Q. A person asks if they give a do-follow link to a trusted authoritative site is that good for SEO?

  • (31:28) John thinks that this is something that people used to do way, at the beginning, where they would create a spammy website and on the bottom, they’d have a link to Wikipedia and CNN and then hope that search engines look at that and say like this must be a legitimate website but like John said people did this way in the beginning and it was a really kind of traditional spam technique almost and John doesn’t know if this ever actually worked so from that point of view, John would say no this doesn’t make any sense obviously if have good content within website and part of that references existing other content then kind of that whole structure that makes a little bit more sense and means that website overall is a good thing but just having a link to some authoritative page that doesn’t change anything from our of point of view.

Relevant keyword research on Taiwanese culture

Q. Person is going to do basic research regarding what do foreigners Google the most with Taiwanese culture what are the most relevant keywords with Taiwan, on Google search, he asked if it would be great if he could generate a ranking list of it to acquire that information he could further designate a campaign for certain products

  • (32:32) John doesn’t have that information so he can’t give that to him but essentially what he is looking for is probably everything around the lines of keyword research and there’s lots of content written up on how to do keyword research there are some tools from Google that he can use to help you figure that out there are a lot of third-party tools as well and John has no insight into what all is involved there so John couldn’t really help with that and he definitely can’t like give you a list of the queries that people in Taiwan do.

Two languages on the one landing page

Q. A person was having two languages like Hindi and English on the same page and he was ranking good on Google but after the December core update he lost ranking for Hindi keywords mostly he asks what he should do to get it back?

  • (33:31) John doesn’t know. So, on the one hand, he doesn’t recommend having multiple languages per page because it makes it really hard for us to understand which language is the primary language for this page so from that point of view I think that configuration of having Hindi on one side English on the other side on a single page is something that can be problematic on its own so John would try to avoid that setup and instead make pages that are clearly in Hindi and clearly in English and by having separate pages like that it’s a lot easier for us to say “someone is searching in Hindi for this keyword here’s a page on the specific topic” whereas if we can’t recognise the language properly then we might say well we have an English page but the user is searching in Hindi so we probably shouldn’t show it to the user and if we’re not sure about the language of a page then that’s also kind of tricky especially when there are other comparative pages out there that are clearly in Hindi so that’s kind of the one thing the other thing is with regards to core updates we have a lot of blog posts around core updates and John would go through those as well because if you’re seeing this kind of a change happening together with a core update it might be due to kind of two languages on the page but probably it’s more likely due to just general core update changes that we’ve made so John would take a look at those blog posts and think about what you might want to do to kind of make sure that your site is still very relevant to modern users.

Doorway page creation

Q. Person asks if it’s okay from an SEO perspective to create doorway pages when they actually help users, for example, this page leads users who have searched for a non-scientific name of a cactus to the original page?

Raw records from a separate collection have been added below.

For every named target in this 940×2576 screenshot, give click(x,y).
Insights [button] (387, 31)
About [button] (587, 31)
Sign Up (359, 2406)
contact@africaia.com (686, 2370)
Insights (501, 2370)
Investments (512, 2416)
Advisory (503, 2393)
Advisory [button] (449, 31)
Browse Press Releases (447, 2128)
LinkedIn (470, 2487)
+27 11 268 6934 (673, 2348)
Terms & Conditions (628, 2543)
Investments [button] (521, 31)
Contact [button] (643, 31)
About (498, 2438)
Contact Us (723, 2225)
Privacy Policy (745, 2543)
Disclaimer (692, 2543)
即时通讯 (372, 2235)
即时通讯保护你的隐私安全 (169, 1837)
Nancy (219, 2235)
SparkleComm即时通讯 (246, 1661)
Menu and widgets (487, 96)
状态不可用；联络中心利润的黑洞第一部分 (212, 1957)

  • (35:34) John doesn’t know about this specific situation and usually we would call things doorway pages if they essentially lead to the same funnel afterward where essentially you’re taking a lot of different keywords and you’re guiding people to exactly the same content in the end in the case of something like an the encyclopedia isn’t the same content it’s essentially very unique pieces of content on there and just because it covers a lot of keywords doesn’t necessarily mean that it’s a doorway page, so without digging into this specific site in detail my guess is that that would not be considered a doorway page but a doorway the page might be something where if you have a cactus page on your website and you’re saying like cactuses in all cities nearby you make individual city pages where all of the traffic is essentially funneled to the same direction on your website then that would be considered a doorway page where you’re kind of like creating all of these small doorways but they lead all to the same house.

Classified websites

Q. A question related to classified websites have add listings on search results person allow to crawl in the index if he has no add listings for some time should I disallow to index or should he let Google decide if search results don’t have ad listings and excluding those pages from the sitemap would also be a good practice? 

  • (37:14) John thinks just for sake of clarity he thinks the search results that this person means are the search results within their own website so if someone is searching for a specific kind of content then the website pulls together all the ads that it knows and it’s those search results not Google search results and John essentially the direction here is if like what you should do with empty internal search results pages and our preference is essentially to be able to recognise these empty internal search results pages which could be by just adding noindex to those pages that’s kind of the ideal situation because what we want to avoid is to have a page like that in our index where it’s basically like saying oh someone is searching for a blue car of this model and make and you have this page on your website but it says like he doesn’t know of any people selling this kind of a car then sending people to your website for that kind of a query would be a really bad user experience so we would try to recognise those pages and say like these are either soft 404 in that we recognise they’re an empty search results page or you put a noindex on them and you tell us that it’s an empty search results page so essentially that’s kind of the direction to go there if you can recognise it ahead of time John would generally prefer having a noindex directly from your side if you can’t recognise it ahead of time then using javascript to add a noindex might be an option with regards to sitemap or not the sitemap file only helps us with additional crawling within a website it doesn’t prevent us from crawling these pages so removing these pages from the sitemap file would not result in us dropping them from search or and would not result in us recognising that actually, they don’t have any content there so removing something in a cycle file wouldn’t negatively affect the natural crawling and indexing that we do for individual pages so I think those are kind of the two aspects if you can recognise it’s an empty search results page put a noindex on it removing it from a sitemap file is not going to remove it from our index.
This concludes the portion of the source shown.